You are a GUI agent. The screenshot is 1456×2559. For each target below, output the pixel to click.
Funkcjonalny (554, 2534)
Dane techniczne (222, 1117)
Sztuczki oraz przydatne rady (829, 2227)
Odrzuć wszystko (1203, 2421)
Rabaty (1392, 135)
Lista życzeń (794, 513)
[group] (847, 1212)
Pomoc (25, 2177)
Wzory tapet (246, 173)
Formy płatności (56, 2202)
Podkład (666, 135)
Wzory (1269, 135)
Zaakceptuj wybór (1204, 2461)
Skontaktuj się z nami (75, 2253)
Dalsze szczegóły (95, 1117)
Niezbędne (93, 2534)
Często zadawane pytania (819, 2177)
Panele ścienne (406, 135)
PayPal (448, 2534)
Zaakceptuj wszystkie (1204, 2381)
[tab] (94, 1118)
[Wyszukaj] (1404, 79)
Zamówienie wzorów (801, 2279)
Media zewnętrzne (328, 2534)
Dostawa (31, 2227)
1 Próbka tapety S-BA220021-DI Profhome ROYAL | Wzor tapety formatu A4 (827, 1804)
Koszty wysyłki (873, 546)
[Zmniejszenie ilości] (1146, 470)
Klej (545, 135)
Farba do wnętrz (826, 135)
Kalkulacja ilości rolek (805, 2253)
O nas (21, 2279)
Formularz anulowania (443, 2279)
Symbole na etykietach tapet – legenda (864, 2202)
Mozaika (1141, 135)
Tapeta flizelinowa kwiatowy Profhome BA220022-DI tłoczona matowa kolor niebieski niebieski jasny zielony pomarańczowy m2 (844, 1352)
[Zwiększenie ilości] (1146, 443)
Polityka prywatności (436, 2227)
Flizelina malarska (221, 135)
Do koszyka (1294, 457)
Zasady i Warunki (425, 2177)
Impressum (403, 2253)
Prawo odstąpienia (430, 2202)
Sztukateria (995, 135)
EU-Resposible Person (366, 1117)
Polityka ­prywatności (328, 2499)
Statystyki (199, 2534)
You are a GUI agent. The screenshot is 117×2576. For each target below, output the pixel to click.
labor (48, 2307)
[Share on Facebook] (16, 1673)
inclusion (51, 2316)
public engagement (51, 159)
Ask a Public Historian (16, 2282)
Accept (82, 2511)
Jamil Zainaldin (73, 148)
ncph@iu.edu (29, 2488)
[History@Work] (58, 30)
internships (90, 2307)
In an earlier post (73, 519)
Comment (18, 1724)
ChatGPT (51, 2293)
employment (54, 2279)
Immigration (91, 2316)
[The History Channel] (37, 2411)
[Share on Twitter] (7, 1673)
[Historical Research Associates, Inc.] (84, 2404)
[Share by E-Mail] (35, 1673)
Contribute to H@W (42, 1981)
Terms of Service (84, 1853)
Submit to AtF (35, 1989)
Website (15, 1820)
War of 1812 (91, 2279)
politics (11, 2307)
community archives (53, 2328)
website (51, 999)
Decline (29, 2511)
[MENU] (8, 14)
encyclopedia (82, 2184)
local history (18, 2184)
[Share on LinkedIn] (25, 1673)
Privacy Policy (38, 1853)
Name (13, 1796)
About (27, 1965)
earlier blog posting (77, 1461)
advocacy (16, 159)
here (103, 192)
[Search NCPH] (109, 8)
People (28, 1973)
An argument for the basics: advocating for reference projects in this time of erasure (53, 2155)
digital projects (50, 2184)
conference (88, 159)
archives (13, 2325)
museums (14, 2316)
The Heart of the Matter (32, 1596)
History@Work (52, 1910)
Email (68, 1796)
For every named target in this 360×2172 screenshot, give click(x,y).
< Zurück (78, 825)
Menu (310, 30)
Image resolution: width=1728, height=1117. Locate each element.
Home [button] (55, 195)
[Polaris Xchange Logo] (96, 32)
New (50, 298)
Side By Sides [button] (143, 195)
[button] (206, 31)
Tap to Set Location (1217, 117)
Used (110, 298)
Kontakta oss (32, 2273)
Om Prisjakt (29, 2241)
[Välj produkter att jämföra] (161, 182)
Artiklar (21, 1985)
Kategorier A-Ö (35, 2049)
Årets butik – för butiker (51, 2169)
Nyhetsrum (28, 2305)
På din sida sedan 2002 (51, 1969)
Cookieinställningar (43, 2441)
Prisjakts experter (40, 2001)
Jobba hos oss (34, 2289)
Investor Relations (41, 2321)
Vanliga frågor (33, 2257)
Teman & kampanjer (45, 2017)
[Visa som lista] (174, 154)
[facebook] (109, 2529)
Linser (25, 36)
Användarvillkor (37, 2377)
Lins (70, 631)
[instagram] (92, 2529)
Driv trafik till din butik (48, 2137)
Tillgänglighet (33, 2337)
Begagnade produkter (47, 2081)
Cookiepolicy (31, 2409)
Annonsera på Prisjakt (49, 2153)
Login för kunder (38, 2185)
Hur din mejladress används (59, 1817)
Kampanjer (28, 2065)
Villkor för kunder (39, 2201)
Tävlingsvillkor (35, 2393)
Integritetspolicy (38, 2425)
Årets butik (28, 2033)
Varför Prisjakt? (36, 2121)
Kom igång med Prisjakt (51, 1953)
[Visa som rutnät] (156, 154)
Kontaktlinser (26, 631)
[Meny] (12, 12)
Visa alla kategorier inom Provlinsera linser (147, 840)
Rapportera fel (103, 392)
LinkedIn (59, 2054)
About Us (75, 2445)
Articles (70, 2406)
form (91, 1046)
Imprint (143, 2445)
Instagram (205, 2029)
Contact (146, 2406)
◆ ◆ ◆
**YOUR OBJECTIVE**
The entries above hold a line with "Integritetspolicy (38, 2425)" and a later line with "Instagram (205, 2029)". Write out exactly those lines and all lines between, nothing more.

**SOLVED EXERCISE**
Integritetspolicy (38, 2425)
Årets butik (28, 2033)
Varför Prisjakt? (36, 2121)
Kom igång med Prisjakt (51, 1953)
[Visa som rutnät] (156, 154)
Kontaktlinser (26, 631)
[Meny] (12, 12)
Visa alla kategorier inom Provlinsera linser (147, 840)
Rapportera fel (103, 392)
LinkedIn (59, 2054)
About Us (75, 2445)
Articles (70, 2406)
form (91, 1046)
Imprint (143, 2445)
Instagram (205, 2029)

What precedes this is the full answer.